Aim of the exercise
Turn the lines between the one holding "Identify the location of created-value: 2:10" and the one holding "(870, 154).", inclusive, into a numbered list with blank lines dropped. Leave the pictures out.

Data
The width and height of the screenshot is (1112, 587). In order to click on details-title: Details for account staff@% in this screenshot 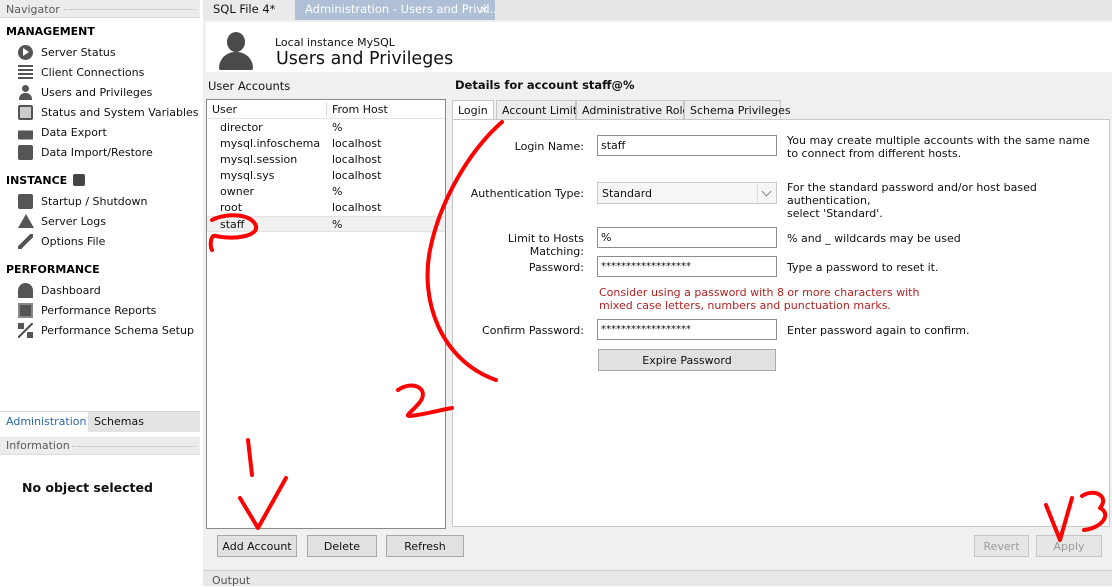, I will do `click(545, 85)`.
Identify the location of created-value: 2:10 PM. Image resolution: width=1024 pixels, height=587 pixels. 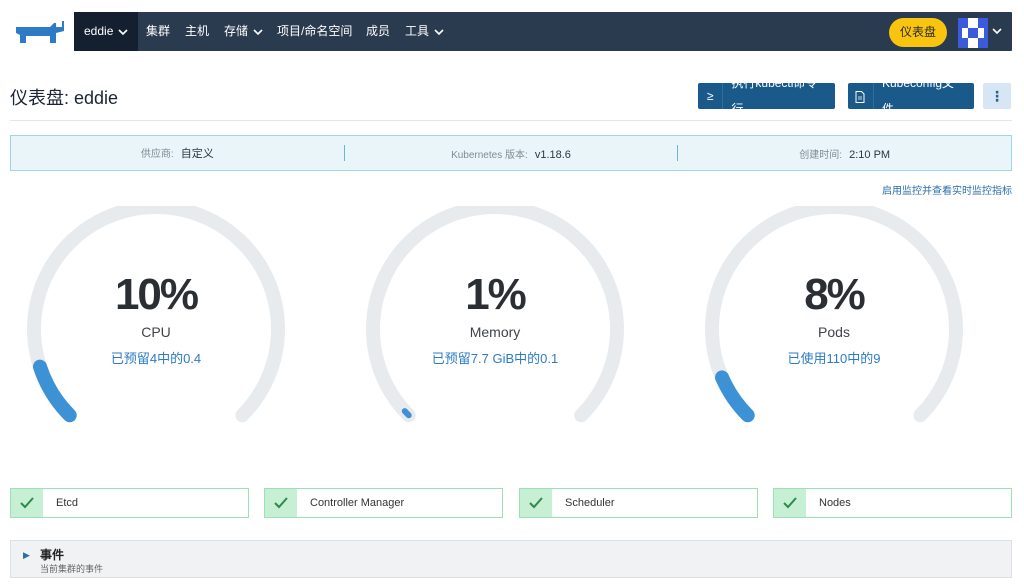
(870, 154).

* * *

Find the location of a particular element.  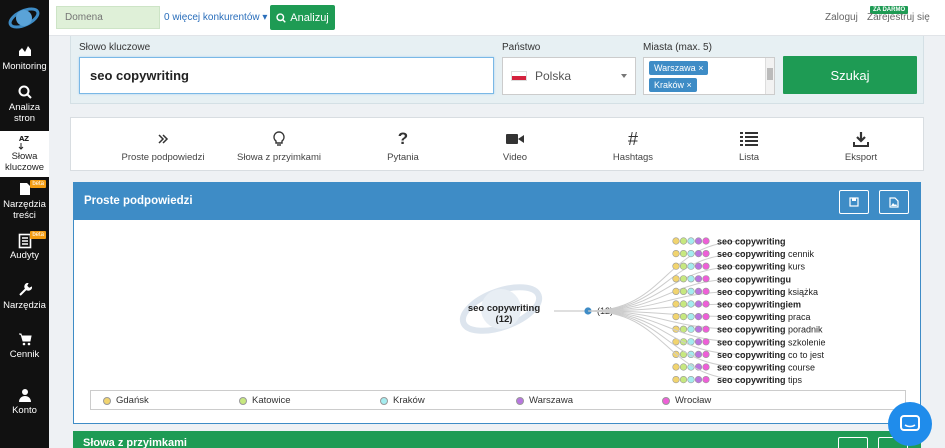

* * *

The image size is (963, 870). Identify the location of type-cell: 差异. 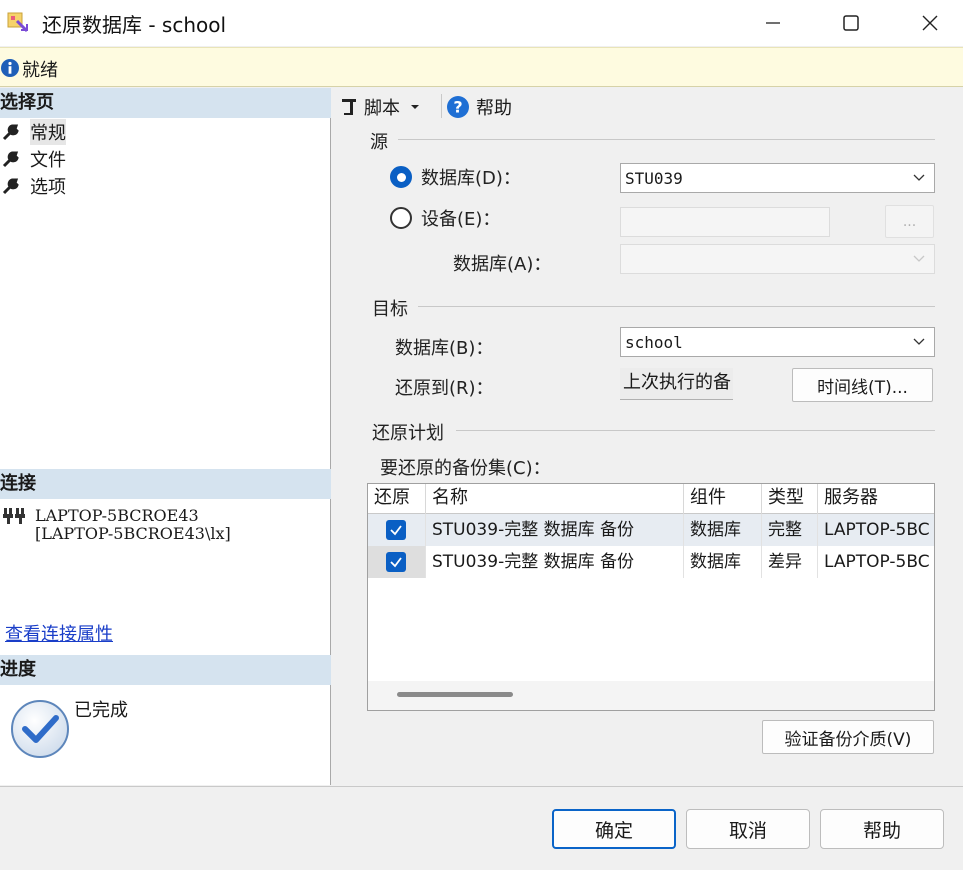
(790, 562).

Solution
1. Identify the location of created-value: 2:10 PM. Image resolution: width=1024 pixels, height=587 pixels. 
2. (870, 154).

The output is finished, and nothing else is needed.